Click target data:

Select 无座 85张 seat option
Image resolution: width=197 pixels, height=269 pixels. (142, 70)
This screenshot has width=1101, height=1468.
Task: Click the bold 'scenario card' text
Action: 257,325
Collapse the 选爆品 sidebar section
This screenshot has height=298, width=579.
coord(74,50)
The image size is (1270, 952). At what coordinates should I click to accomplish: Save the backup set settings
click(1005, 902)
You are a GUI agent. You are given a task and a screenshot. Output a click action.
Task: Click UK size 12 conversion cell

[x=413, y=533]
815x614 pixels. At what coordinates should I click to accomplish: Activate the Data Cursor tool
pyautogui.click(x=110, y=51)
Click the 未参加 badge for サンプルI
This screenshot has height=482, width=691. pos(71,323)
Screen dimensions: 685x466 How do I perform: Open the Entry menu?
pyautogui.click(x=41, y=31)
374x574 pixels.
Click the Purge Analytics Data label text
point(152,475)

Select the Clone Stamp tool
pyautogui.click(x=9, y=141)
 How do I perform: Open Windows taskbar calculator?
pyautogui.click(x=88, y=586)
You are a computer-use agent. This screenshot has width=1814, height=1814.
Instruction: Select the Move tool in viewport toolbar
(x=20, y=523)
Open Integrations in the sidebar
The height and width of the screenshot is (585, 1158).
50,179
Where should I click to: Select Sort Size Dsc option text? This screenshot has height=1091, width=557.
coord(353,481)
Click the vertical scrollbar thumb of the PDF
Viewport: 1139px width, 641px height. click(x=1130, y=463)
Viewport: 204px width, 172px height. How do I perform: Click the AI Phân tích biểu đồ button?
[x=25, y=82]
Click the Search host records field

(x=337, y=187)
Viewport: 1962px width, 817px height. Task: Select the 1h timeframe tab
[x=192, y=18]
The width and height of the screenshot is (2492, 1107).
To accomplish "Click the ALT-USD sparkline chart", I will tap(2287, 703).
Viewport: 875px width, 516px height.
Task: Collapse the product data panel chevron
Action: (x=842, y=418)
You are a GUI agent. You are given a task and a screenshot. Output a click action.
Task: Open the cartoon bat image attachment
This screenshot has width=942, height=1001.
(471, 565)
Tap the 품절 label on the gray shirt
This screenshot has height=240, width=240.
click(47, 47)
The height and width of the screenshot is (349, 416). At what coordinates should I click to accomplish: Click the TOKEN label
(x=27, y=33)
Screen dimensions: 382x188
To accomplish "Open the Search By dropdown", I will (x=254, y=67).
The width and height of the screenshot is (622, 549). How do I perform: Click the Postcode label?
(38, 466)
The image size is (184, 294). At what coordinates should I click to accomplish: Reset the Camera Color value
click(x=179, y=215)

* Directions:
Render the lines above as a JSON list of strings, with one string for each line and blank lines omitted.

* Correct response:
[
  "Select 无座 85张 seat option",
  "Image resolution: width=197 pixels, height=269 pixels. (142, 70)",
  "This screenshot has width=1101, height=1468.",
  "Task: Click the bold 'scenario card' text",
  "Action: 257,325",
  "Collapse the 选爆品 sidebar section",
  "This screenshot has height=298, width=579.",
  "coord(74,50)",
  "The image size is (1270, 952). At what coordinates should I click to accomplish: Save the backup set settings",
  "click(1005, 902)",
  "You are a GUI agent. You are given a task and a screenshot. Output a click action.",
  "Task: Click UK size 12 conversion cell",
  "[x=413, y=533]",
  "815x614 pixels. At what coordinates should I click to accomplish: Activate the Data Cursor tool",
  "pyautogui.click(x=110, y=51)",
  "Click the 未参加 badge for サンプルI",
  "This screenshot has height=482, width=691. pos(71,323)",
  "Screen dimensions: 685x466 How do I perform: Open the Entry menu?",
  "pyautogui.click(x=41, y=31)",
  "374x574 pixels.",
  "Click the Purge Analytics Data label text",
  "point(152,475)",
  "Select the Clone Stamp tool",
  "pyautogui.click(x=9, y=141)",
  " How do I perform: Open Windows taskbar calculator?",
  "pyautogui.click(x=88, y=586)",
  "You are a computer-use agent. This screenshot has width=1814, height=1814.",
  "Instruction: Select the Move tool in viewport toolbar",
  "(x=20, y=523)",
  "Open Integrations in the sidebar",
  "The height and width of the screenshot is (585, 1158).",
  "50,179",
  "Where should I click to: Select Sort Size Dsc option text? This screenshot has height=1091, width=557.",
  "coord(353,481)",
  "Click the vertical scrollbar thumb of the PDF",
  "Viewport: 1139px width, 641px height. click(x=1130, y=463)",
  "Viewport: 204px width, 172px height. How do I perform: Click the AI Phân tích biểu đồ button?",
  "[x=25, y=82]",
  "Click the Search host records field",
  "(x=337, y=187)",
  "Viewport: 1962px width, 817px height. Task: Select the 1h timeframe tab",
  "[x=192, y=18]",
  "The width and height of the screenshot is (2492, 1107).",
  "To accomplish \"Click the ALT-USD sparkline chart\", I will tap(2287, 703).",
  "Viewport: 875px width, 516px height.",
  "Task: Collapse the product data panel chevron",
  "Action: (x=842, y=418)",
  "You are a GUI agent. You are given a task and a screenshot. Output a click action.",
  "Task: Open the cartoon bat image attachment",
  "This screenshot has width=942, height=1001.",
  "(471, 565)",
  "Tap the 품절 label on the gray shirt",
  "This screenshot has height=240, width=240.",
  "click(47, 47)",
  "The height and width of the screenshot is (349, 416). At what coordinates should I click to accomplish: Click the TOKEN label",
  "(x=27, y=33)",
  "Screen dimensions: 382x188",
  "To accomplish \"Open the Search By dropdown\", I will (x=254, y=67).",
  "The width and height of the screenshot is (622, 549). How do I perform: Click the Postcode label?",
  "(38, 466)",
  "The image size is (184, 294). At what coordinates should I click to accomplish: Reset the Camera Color value",
  "click(x=179, y=215)"
]